Association F. Gonseth, Biel-Bienne, 11-12 juin 1993. Texts for
discussion (version préliminaire).
Prédicat d'existence et prédictivité
D'UN OBJET THÉORIQUE EN PHYSIQUE *
MICHEL PATY ** La question posée dans l'invitation à participer au Colloque sur
"le statut d'existence d'entités physiques cachées" mentionnait
plusieurs aspects sur lesquels nous étions invités à nous interroger.
Il était suggéré, tout d'abord, d'envisager la question de l'évidence
expérimentale pour une entité physique particulière (ce que
j'appellerai un "objet physique", que ce soit une particule quantique,
un courant neutre, etc.) sous l'un ou l'autre des points de vue de
l'étude historique ou de la reconstruction logique.

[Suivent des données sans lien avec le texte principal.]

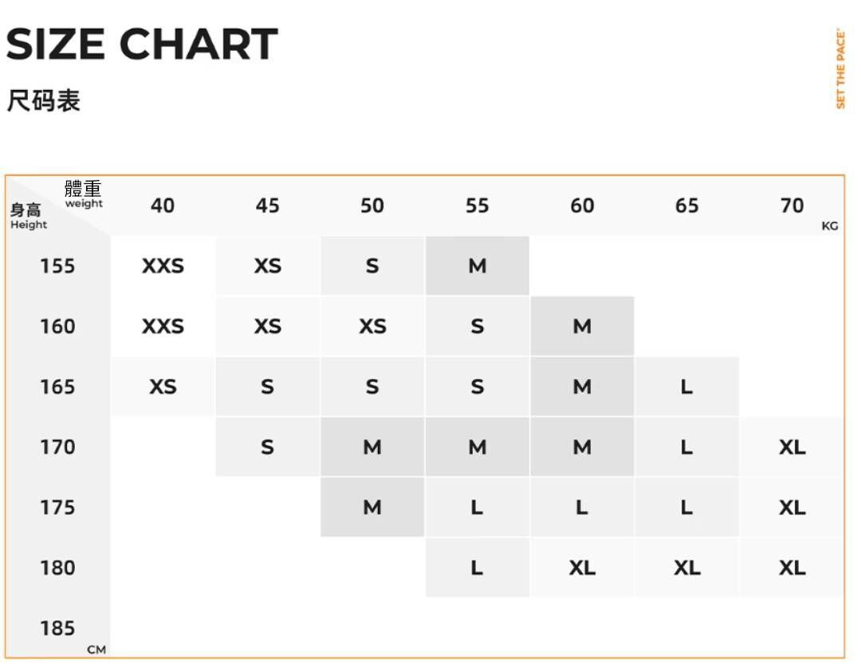The height and width of the screenshot is (672, 861).
Task: Pick the XXS cell in the 155 row
Action: coord(163,266)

Cette opposition correspond à une dichotomie de la philosophie
et de l'histoire des sciences qui était - est encore souvent - de règle
avec la philosophie analytique et une histoire ramenée à celle de
paradigmes socialisés. Elle suscite, même dans une conception plus
dynamique des rapports de la philosophie et de l'histoire[1], une
réflexion immédiate à propos du sujet qui nous occupe: l'existence d'un
objet physique peut être, en effet, considérée sous l'angle de
l'évolution des théories et des concepts ou sous l'angle structural. La
comparaison des deux - non pas l'ignorance ou l'incompatibilité
mutuelle - serait certainement instructive. 1. Evolutions
Le point de vue de l'étude historique s'appuie de fait sur la
chose jugée, sur l'existence admise; l'objet se trouve là, et la
question est de savoir de quelle manière cela s'est produit, dans
l'espace des idées et des pratiques scientifiques. L'exactitude
historique obligerait à le saisir - à tenter de le saisir - dans le
moment même du passage de l'état où il n'existait pas pour la pensée à
celui où son existence possible, puis effective, est posée, voire
avérée.
L'histoire nous fait saisir, en quelque sorte, l'état des
conditions avant, celui après, et, entre les deux, ce qui surgit, se
présente, la nouveauté, l'objet physique auparavant impensé. L'histoire
- conceptuelle - insisterait sur la nature de cet impensé qui prépare
le surgissement - ou s'y oppose - de ce qui va être pensé et s'imposer.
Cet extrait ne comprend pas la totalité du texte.